Apologies for the LAMMPS files, they are heavily outdated and deprecated. Too much effort to maintain 😄

[rohskopf]

After rereading your message, you want the heat flux, with anharmonic terms.

I found that the heat flux was dominated by harmonic terms for the systems I was studying, so I left the 3rd order part out. Specifically with the heat flux (not intermode transfer which is obviously anharmonic).

[lighty23]

Thanks a lot for your reply!

Recently, I've been studying your article "A computational framework for modeling and simulating vibrational mode dynamics", and I really want to get the calculation results K_nml and Q_nml (as shown in Figure 5) for the Si–Ge superlattice, which is very interesting to me😄.

So, is the example modecode/examples/heat_flux/Si_Ge_alloy_x=10 in this repository corresponding to the simulations conducted in your article?

[rohskopf]

The tools in this repo are required to obtain K_nml (MCC3s) and Q_nml. ModeCode gives the K_nml (MCC3s) while compute_mode_fv.cpp is old LAMMPS code for computing intermode power transfer.
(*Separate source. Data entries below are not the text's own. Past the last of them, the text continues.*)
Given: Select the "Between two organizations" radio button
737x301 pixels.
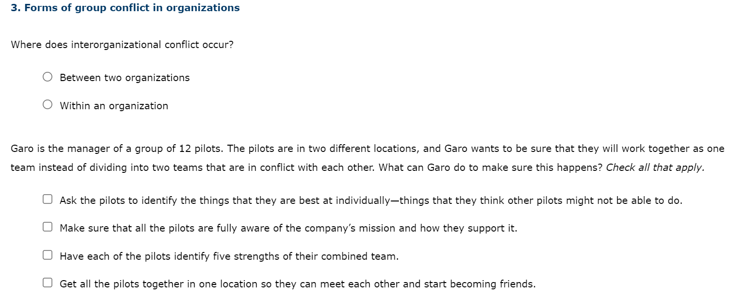Looking at the screenshot, I should (x=47, y=76).
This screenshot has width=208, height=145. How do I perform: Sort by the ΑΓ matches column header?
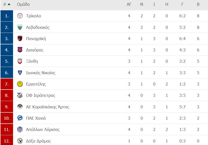[x=129, y=4]
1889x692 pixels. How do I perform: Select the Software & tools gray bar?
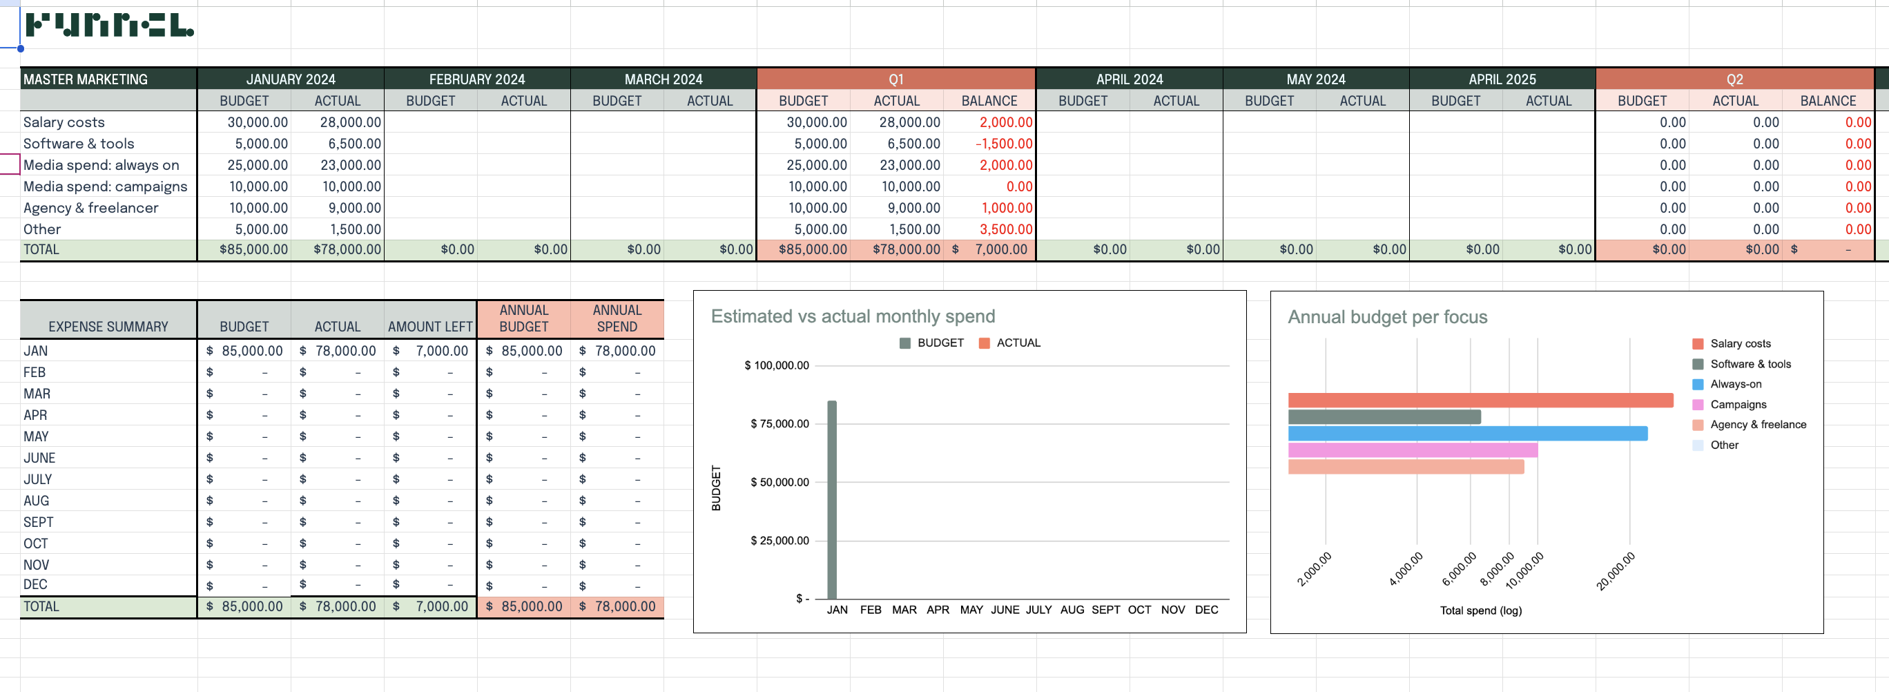[1384, 417]
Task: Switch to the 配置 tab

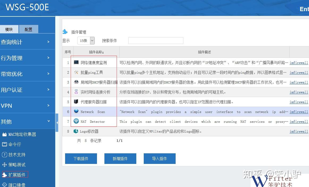Action: 29,29
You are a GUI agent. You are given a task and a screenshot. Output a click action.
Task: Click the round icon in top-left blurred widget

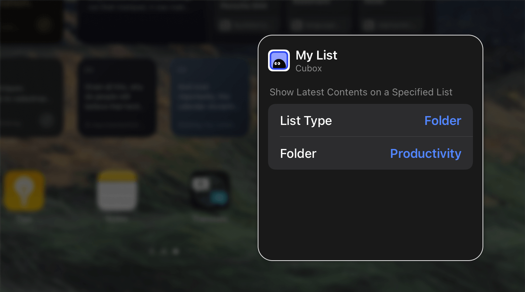44,25
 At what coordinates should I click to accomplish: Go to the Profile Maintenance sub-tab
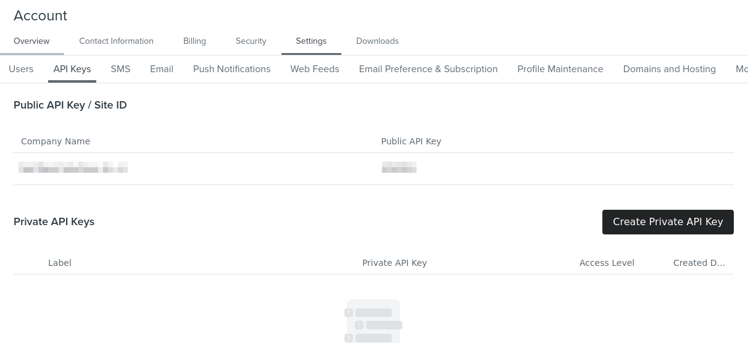560,69
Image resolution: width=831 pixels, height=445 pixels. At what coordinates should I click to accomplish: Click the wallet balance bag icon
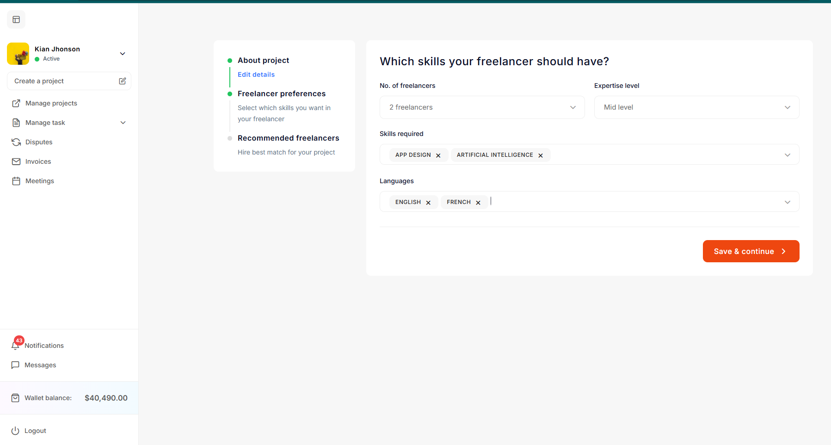pyautogui.click(x=15, y=398)
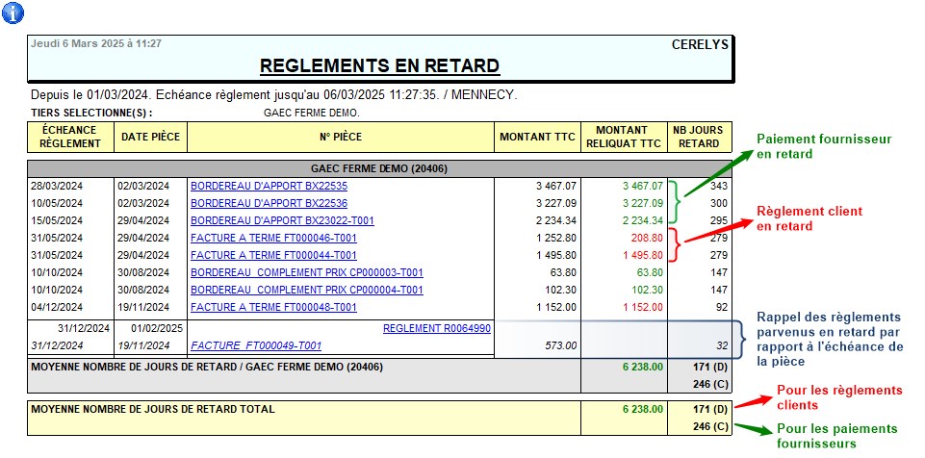
Task: Open the BORDEREAU D'APPORT BX23022-T001 document
Action: (x=282, y=220)
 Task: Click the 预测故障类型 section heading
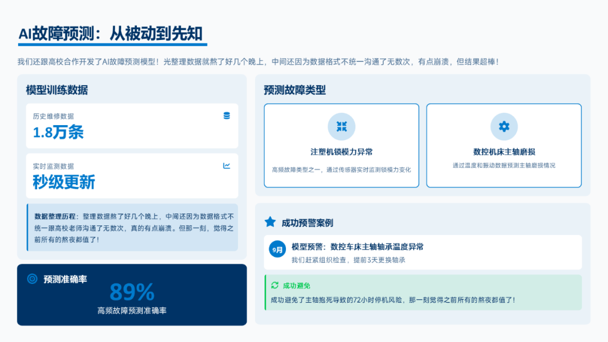click(294, 90)
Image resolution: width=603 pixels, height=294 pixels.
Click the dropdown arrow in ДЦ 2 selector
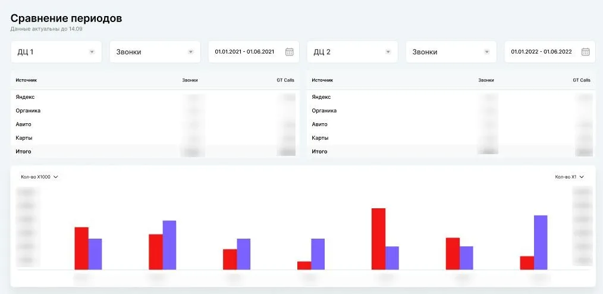tap(388, 52)
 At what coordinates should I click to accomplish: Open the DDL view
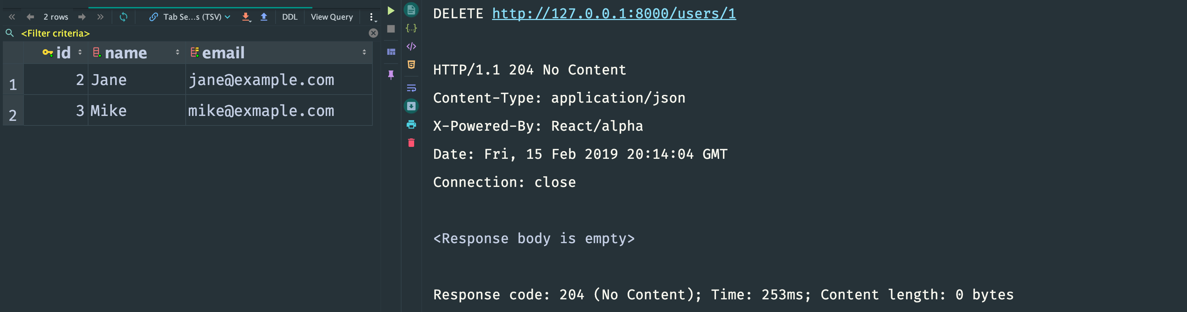point(289,17)
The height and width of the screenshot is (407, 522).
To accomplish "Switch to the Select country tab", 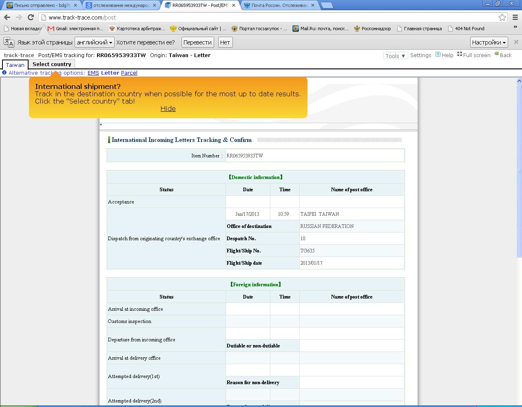I will [x=52, y=64].
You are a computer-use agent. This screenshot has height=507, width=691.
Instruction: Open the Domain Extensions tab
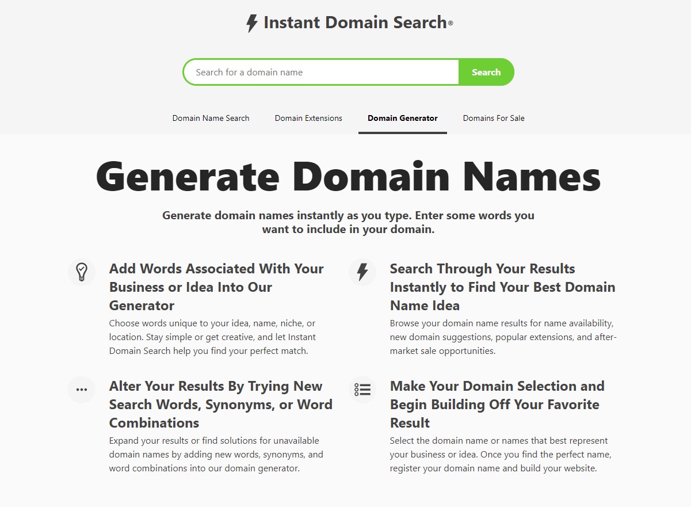click(x=308, y=118)
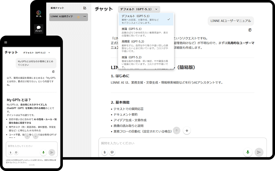Open the mobile hamburger menu
This screenshot has width=275, height=171.
6,43
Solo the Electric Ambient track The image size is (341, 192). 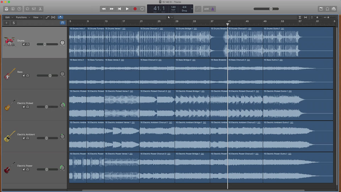28,138
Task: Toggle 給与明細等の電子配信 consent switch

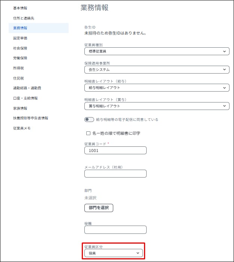Action: tap(89, 120)
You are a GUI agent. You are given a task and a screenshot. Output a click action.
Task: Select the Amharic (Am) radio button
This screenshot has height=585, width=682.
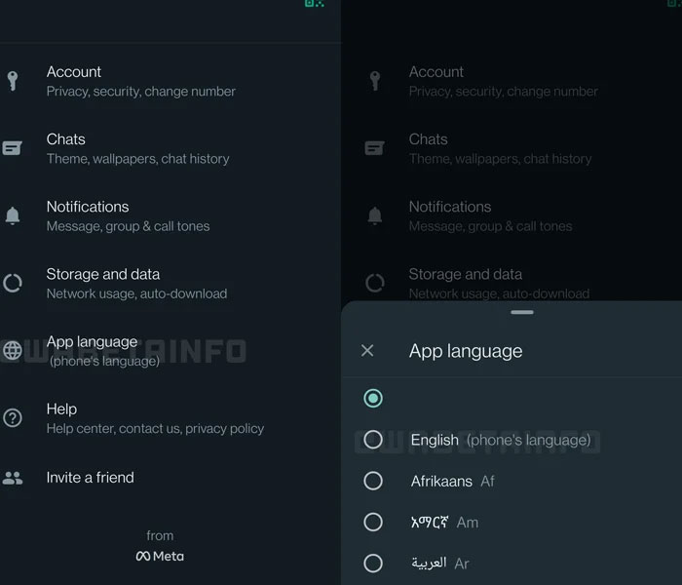(x=373, y=522)
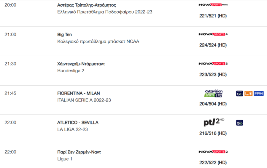267x168 pixels.
Task: Open the Παρί Σεν Ζερμέν-Ναντ match title
Action: (79, 152)
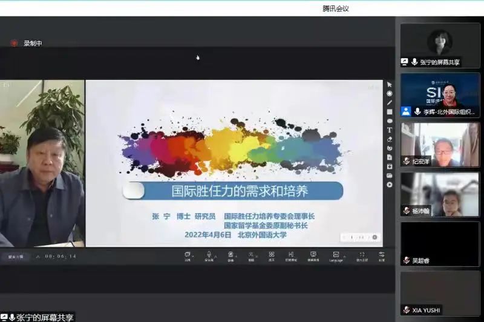The image size is (484, 322).
Task: Open the apps grid icon in toolbar
Action: pos(272,256)
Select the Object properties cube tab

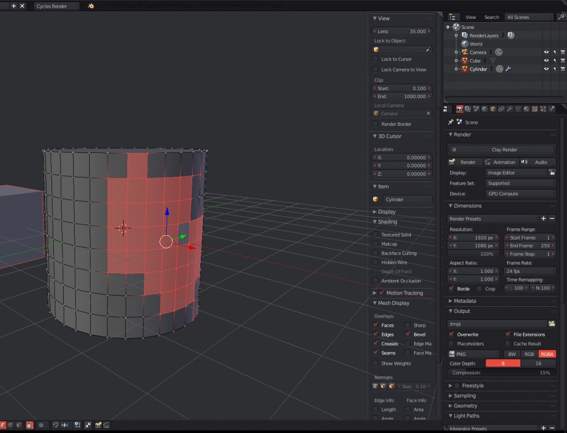tap(492, 109)
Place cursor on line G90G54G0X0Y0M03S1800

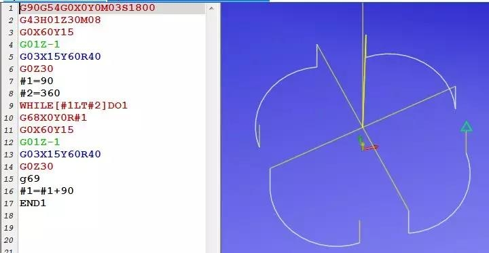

Let me give some tips/advice on this.

A conclusion of my article was the simulating Q_nml is costly and not necessary if you want to determine where intermode transfer occurs. This is because mode triplets with the largest MCC3s that also obey certain frequency constraints are the ones where most transfer will occur. Specifically you can calculate the decay rates via Fermi's golden rule, instead of simulating Q_nml. See Equation 8 in the SI:

Now Figure 10 in the SI is an example that shows this. Left side is Q_nml, right side is the Fermi golden rule decay rate:

The point here is that once you have the MCC3s, they just gotta be plugged into that Fermi golden rule expression to predict where most energy will go. It is extremely inconvenient and data intensive to rely on simulating transfer between many pathways, so I recommend not doing that, and using the MCC3s in the decay rate expression instead.

So, is the example modecode/examples/heat_flux/Si_Ge_alloy_x=10 in this repository corresponding to the simulations conducted in your article?

No, that example is the heat flux which is different than the intermode power transfer Q_nml. Equation 11 of the SI writes the heat flux between regions of space A and B in terms of "mode spatial coupling constants" (SMCCs):

Then Figure 16 of the SI shows that harmonic terms dominate this heat transfer:

This is very convenient because we don't have enough memory on our computers to store all (or even the top) MCC3s for all modes!

Takeaways:

• Intermode power transfer Q_nml is not the heat flux, you need Equation 11, or the quasi-harmonic heat flux for that: Here, K_nm^\alpha is what I call a "directional coupling constant", sometimes called a "generalized velocity" in literature (https://www.nature.com/articles/s41467-019-11572-4). ModeCode can calculate this too. And you will see no one uses the anharmonic part, because it is not significant for most solids.

• It is suggested to use Fermi's golden rule for the decay rates instead of simulating Q_nml. This is also standard practice in the quasi-harmonic Green-Kubo theory.

[rohskopf]

I calculate those decay rates (or "linewidths") with this function: https://github.com/rohskopf/modecode/blob/18b0a27a8b83fbdf1521faea6ca33b1d199dda1a/src/qhgk.cpp#L167

Which uses the generalized velocities (GVs) K_nm^\alpha above.

[lighty23]

Very nice and professional advices! I'm going to try the QHGK method modecode/src/qhgk.cpp😄

[lighty23]

I've tried the QHGK method (e.g., mpirun -np 64 modecode qhgk 0 300) on the example examples/Si_800atoms to calcalate its thermal conductivity and linewidths. However, the TC and linewidths are all -nan. What could be the reason for this?

[rohskopf]

It could be if the frequencies are zero. At one point I forced all negative freq to be zero, not sure if that's still the case. I would debug this with printf statements and find where the nan value starts.

[lighty23]

Many thanks! The linewidths for non-zero frequencies are all -nan as well.

[rohskopf]

Yes but looking at Eq. 8 above, the linewidth sums over all frequencies. So linewidth of a given frequency includes inverse of all others.

If that's not it, then maybe the nan is coming from the distributions f or delta functions.